┌──

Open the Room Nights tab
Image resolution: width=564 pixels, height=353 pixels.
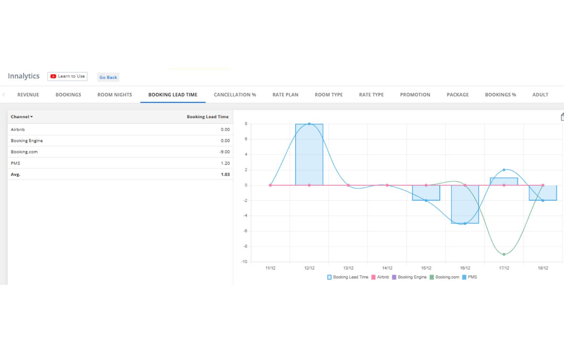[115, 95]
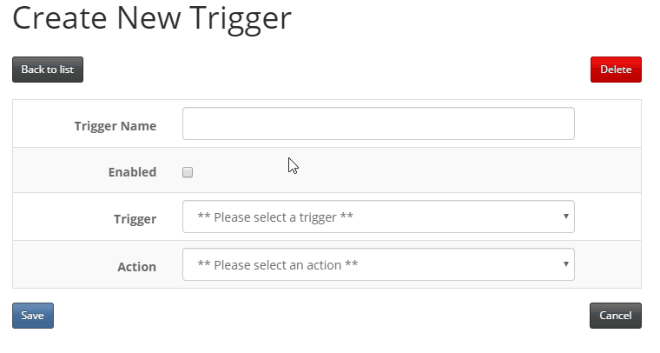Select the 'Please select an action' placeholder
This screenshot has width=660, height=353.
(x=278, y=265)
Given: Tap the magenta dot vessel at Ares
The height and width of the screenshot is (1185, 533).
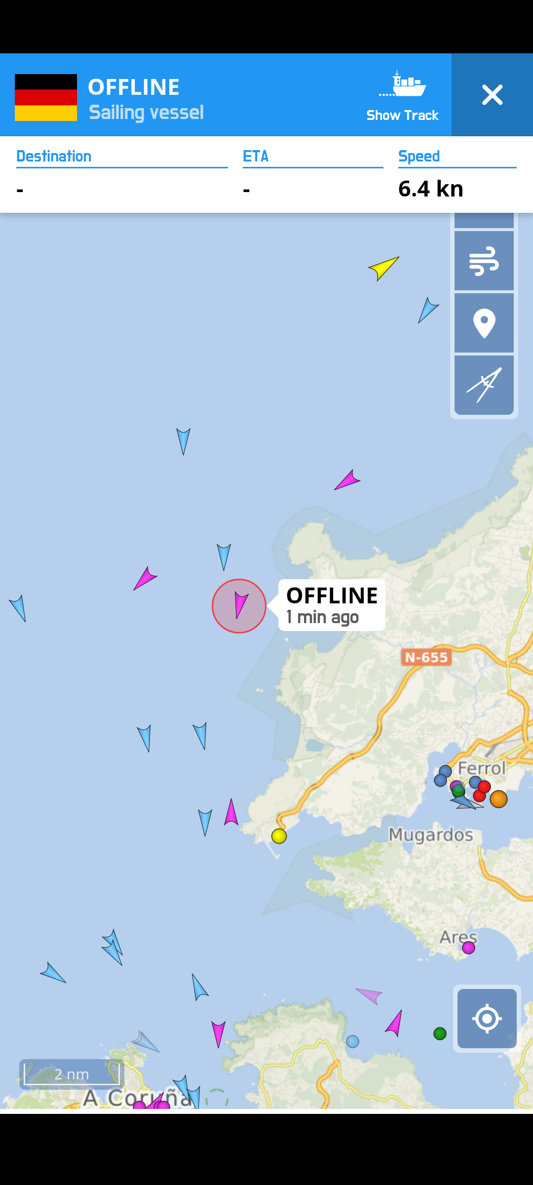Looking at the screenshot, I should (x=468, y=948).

└──
┌──

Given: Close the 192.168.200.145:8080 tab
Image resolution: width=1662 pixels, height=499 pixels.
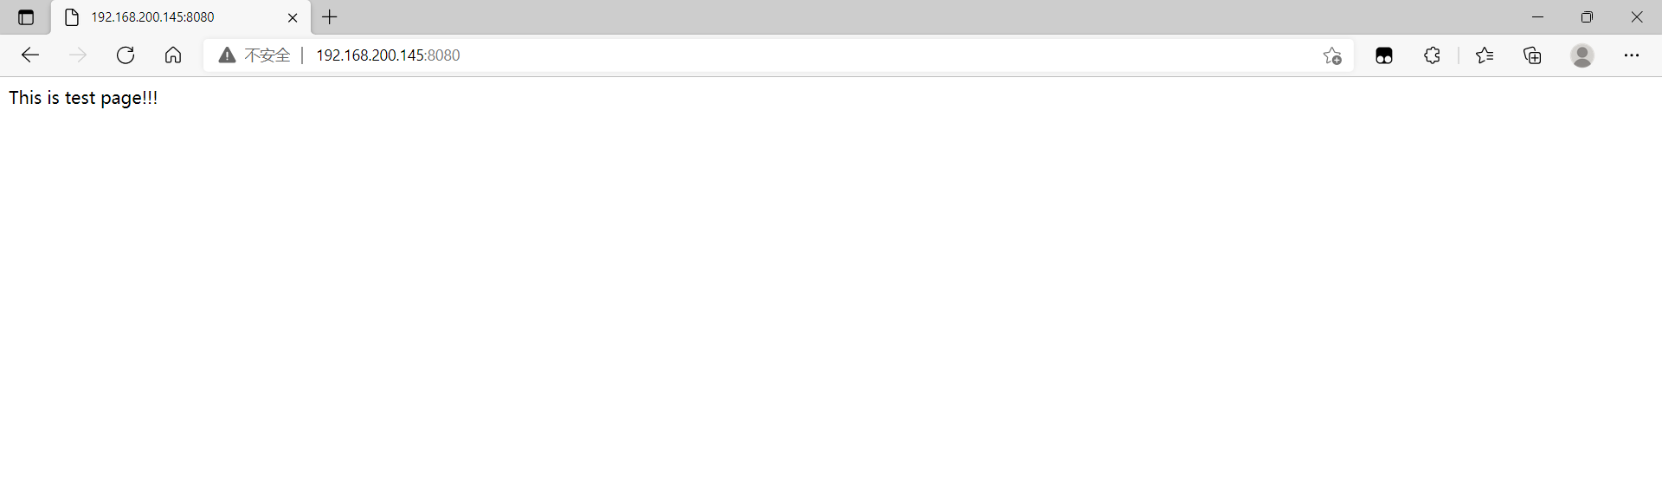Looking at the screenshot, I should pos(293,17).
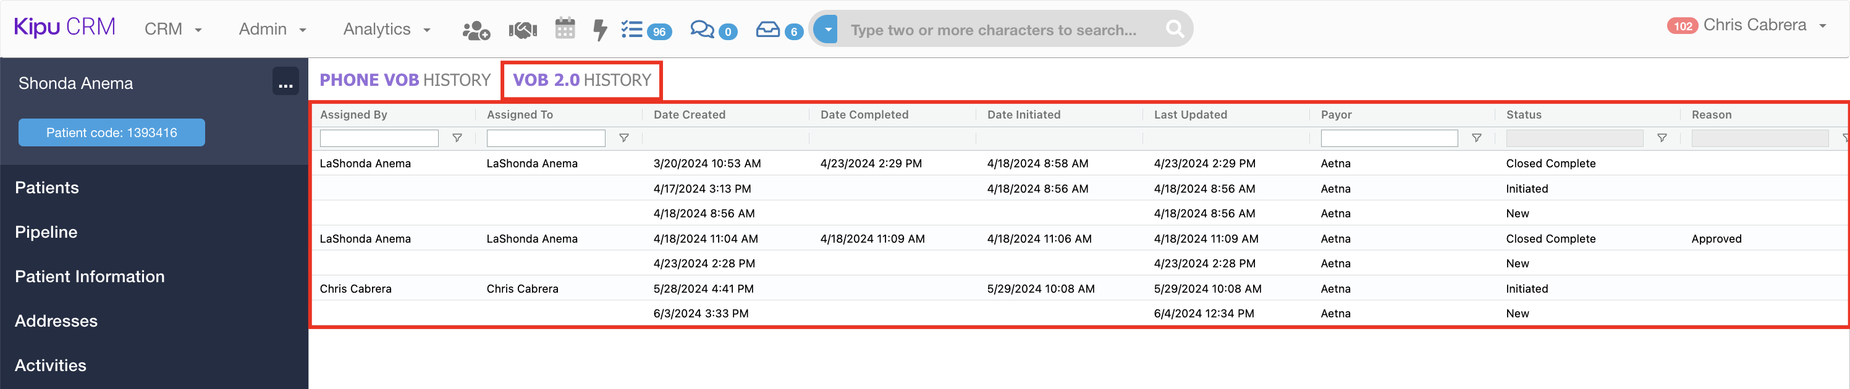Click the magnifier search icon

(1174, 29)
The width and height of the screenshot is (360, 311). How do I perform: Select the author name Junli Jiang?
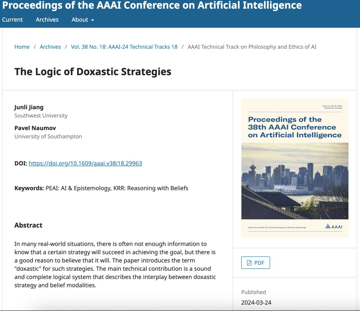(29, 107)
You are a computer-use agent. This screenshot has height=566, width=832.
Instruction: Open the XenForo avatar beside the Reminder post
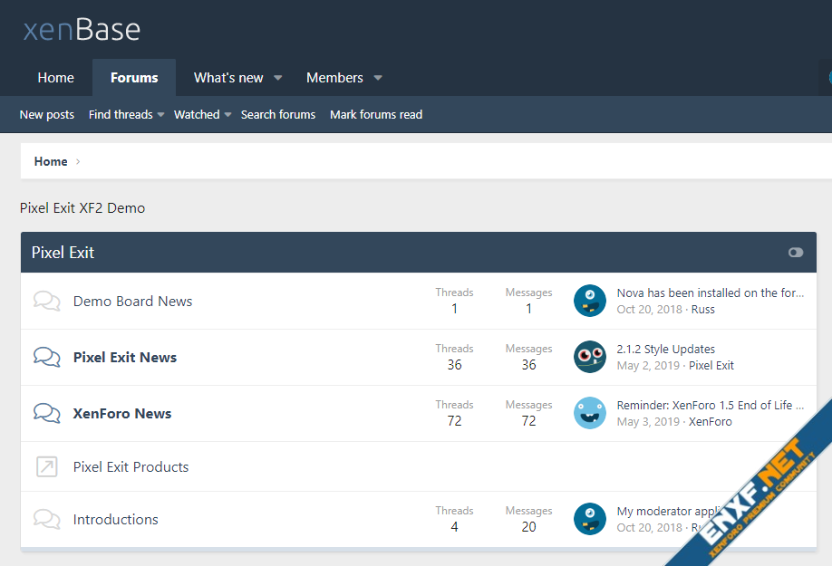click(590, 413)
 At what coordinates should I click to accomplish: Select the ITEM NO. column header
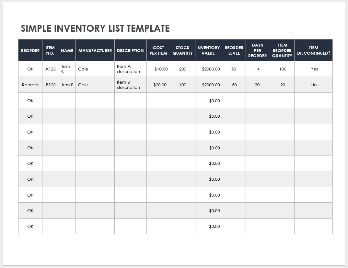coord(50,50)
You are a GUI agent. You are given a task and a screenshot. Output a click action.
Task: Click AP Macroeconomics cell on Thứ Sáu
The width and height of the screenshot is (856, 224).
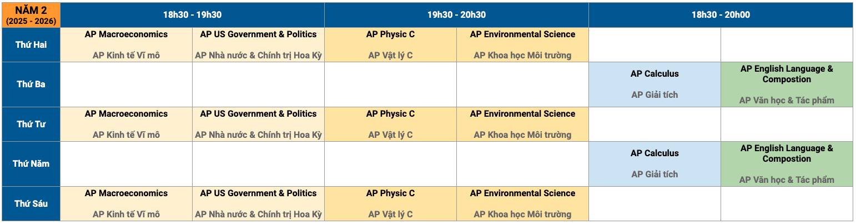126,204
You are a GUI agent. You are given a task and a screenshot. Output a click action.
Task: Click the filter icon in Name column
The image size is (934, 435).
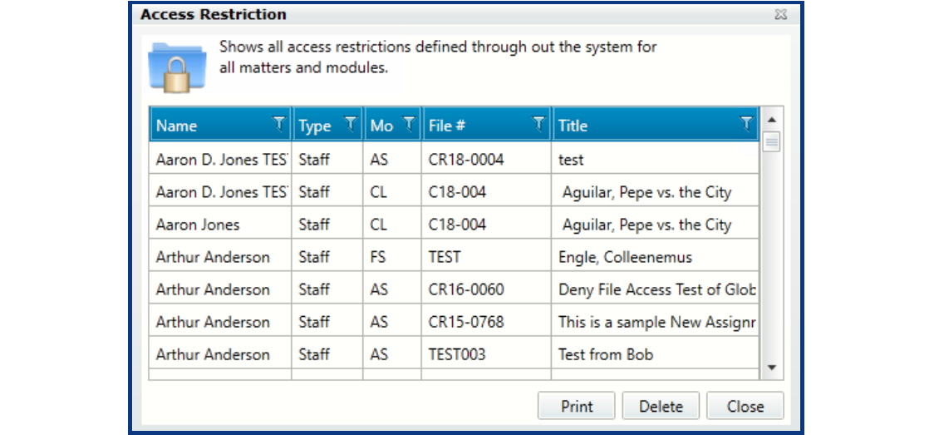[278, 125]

└──

◆ **Prompt**: Turn the stretch from the line containing "Given: Close the 192.168.200.145:8080 tab" through the line containing "click(590, 413)" into a Markdown table with the columns Index and Content, giving each nonblank line its own numbered row. Leave the pictures out.

◆ **Solution for this exercise**:
| Index | Content |
|---|---|
| 1 | Given: Close the 192.168.200.145:8080 tab |
| 2 | Image resolution: width=1662 pixels, height=499 pixels. |
| 3 | Looking at the screenshot, I should pos(293,17). |
| 4 | Click the magnifier search icon |
| 5 | (1174, 29) |
| 6 | The width and height of the screenshot is (360, 311). How do I perform: Select the author name Junli Jiang? |
| 7 | (29, 107) |
| 8 | You are a computer-use agent. This screenshot has height=566, width=832. |
| 9 | Instruction: Open the XenForo avatar beside the Reminder post |
| 10 | click(590, 413) |